● What needs to be done
Restate each entry below exactly; pictures stay out of the copy.

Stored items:
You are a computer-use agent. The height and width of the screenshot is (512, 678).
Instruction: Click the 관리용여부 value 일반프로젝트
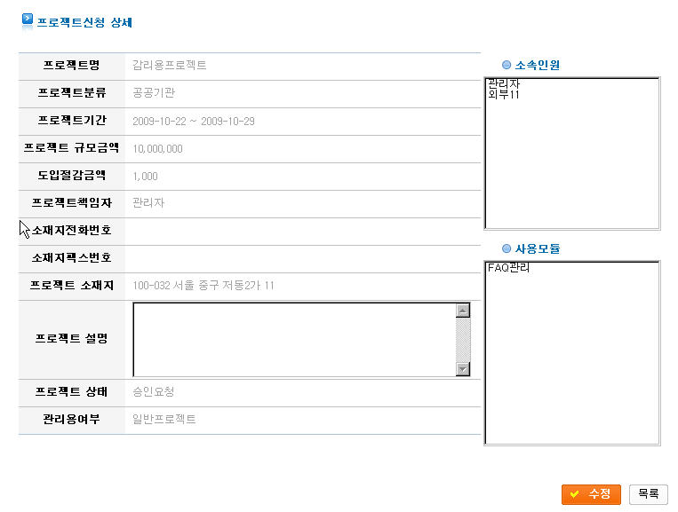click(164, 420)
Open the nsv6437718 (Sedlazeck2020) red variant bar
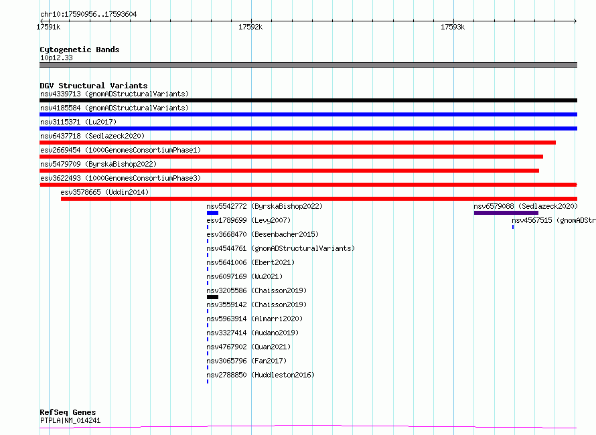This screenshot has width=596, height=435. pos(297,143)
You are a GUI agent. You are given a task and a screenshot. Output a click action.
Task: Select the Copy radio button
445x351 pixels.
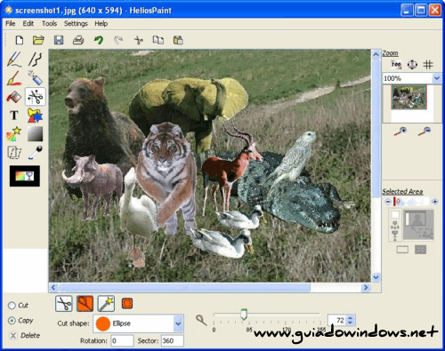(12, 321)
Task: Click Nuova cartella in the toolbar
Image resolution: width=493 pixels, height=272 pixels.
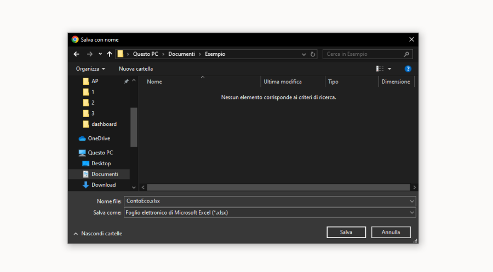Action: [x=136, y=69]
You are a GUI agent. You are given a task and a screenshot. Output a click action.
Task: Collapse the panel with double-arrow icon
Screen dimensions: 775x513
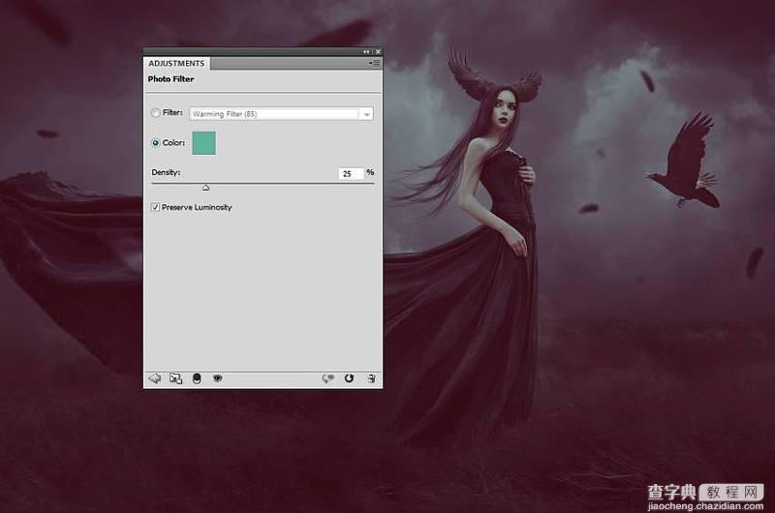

● Answer to the exercise
You are a computer-use agent. The height and width of the screenshot is (512, 678).
Instruction: Click the 관리용여부 value 일반프로젝트
click(164, 420)
Open the nsv6437718 (Sedlazeck2020) red variant bar
This screenshot has width=596, height=435. pos(297,143)
You are a GUI agent. You are given a task and a screenshot. Output a click action.
Task: Select the Copy radio button
445x351 pixels.
(12, 321)
Task: Click Nuova cartella in the toolbar
Image resolution: width=493 pixels, height=272 pixels.
Action: [x=136, y=69]
You are a GUI agent. You are given a task and a screenshot. Output a click action.
Task: Collapse the panel with double-arrow icon
Screen dimensions: 775x513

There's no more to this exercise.